Exploring anticancer potential of betanin in DMBA-induced oral squamous cell carcinoma: an in silico and experimental study.

In addition to being able to fight cancer, betanin (BTN) has amazing natural antioxidant and peroxy-radical scavenging properties. 7,12-Dimethylbenz[a]anthracene (DMBA) can impair the activities of enzymes accountable for breaking down xenobiotics and can also cause lipid peroxidation. The study's goal was to find out if betanin could protect against these problems. We determined 100% tumor incidence, abnormal tumor volume, inclined tumor burden, and deduced body weight in DMBA-induced hamsters. We observed diminished lipid peroxidation and enzymatic and nonenzymatic antioxidant activities in DMBA-induced hamsters. The histological study showed that the hamster that receives only DMBA undergoes hyperkeratosis, epithelial hyperplasia, dysplasia, and well-differentiated oral squamous cell carcinoma (OSCC). The hamsters received three different dosages of BTN (10, 20, and 40 mg/kg b.w.) via intragastric intubation for 14 weeks, on alternate days of DMBA painting.
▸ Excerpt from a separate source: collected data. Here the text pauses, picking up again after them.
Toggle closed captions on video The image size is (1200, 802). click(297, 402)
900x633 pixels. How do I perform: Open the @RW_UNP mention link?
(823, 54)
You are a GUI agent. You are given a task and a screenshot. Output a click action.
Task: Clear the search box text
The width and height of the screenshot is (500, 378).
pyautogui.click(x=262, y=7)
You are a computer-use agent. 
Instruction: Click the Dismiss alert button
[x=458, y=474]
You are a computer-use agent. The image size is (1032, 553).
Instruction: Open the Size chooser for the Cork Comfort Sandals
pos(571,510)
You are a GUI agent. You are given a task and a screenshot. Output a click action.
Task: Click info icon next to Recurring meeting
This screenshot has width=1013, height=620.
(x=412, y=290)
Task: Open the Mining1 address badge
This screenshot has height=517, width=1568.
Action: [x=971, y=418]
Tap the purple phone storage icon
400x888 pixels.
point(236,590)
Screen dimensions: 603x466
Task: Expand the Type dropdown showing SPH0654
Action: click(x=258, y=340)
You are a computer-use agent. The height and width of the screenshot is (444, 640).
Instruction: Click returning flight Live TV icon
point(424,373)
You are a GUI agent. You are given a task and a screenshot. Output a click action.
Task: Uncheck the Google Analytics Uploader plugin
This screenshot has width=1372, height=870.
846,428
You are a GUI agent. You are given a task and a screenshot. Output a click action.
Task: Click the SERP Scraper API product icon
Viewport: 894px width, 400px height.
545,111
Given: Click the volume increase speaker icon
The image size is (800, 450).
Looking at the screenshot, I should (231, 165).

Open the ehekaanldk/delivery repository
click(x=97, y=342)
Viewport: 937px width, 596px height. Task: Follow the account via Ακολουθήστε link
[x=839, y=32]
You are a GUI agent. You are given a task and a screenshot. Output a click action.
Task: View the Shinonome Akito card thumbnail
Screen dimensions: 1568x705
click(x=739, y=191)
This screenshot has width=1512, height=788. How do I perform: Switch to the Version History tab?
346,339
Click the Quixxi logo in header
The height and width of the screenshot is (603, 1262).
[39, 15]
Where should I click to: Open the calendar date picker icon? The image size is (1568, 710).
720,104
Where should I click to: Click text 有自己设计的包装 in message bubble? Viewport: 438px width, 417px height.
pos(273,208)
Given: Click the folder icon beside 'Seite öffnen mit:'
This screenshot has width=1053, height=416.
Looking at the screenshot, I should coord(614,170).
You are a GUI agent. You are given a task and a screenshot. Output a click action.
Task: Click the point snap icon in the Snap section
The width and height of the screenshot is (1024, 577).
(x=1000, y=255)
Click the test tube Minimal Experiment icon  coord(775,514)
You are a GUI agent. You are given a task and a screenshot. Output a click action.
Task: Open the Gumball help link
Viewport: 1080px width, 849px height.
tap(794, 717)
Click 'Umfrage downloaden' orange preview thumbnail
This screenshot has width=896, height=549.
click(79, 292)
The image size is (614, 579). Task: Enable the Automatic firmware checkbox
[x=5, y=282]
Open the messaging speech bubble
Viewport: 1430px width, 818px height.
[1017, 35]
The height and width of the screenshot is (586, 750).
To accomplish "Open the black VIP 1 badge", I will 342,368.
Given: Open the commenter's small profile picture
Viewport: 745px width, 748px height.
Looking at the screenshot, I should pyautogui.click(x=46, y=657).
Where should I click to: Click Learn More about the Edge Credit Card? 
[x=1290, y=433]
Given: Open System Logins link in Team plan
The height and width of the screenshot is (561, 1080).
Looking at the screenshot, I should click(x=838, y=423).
The levels of antioxidants, xenobiotic enzymes, and lipid peroxidation (LPO) were significantly restored and inhibited tumor development in a dose-dependent manner. The molecular docking study found high levels of binding affinity in Bax (PDB ID: 2K7W), Caspase-3 (PDB ID: 4JJ8), Caspase-9 (PDB ID: 2AR9), PI3K (PDB ID: 5XGI), AKT (PDB ID: 6BUU), p53 (PDB ID: 1YCS), SMAD-2 (PDB ID: 1DEV), SMAD-4 (PDB ID: 1YGS), SMAD-7 (PDB ID: 2DJY), TGFβ-I (PDB ID: 1PY5), and TGFβ-II (PDB ID: 1M9Z). So, therefore, in vivo and in silico studies were providing prominent anticancer activity of betanin against DMBA-induced oral cancer.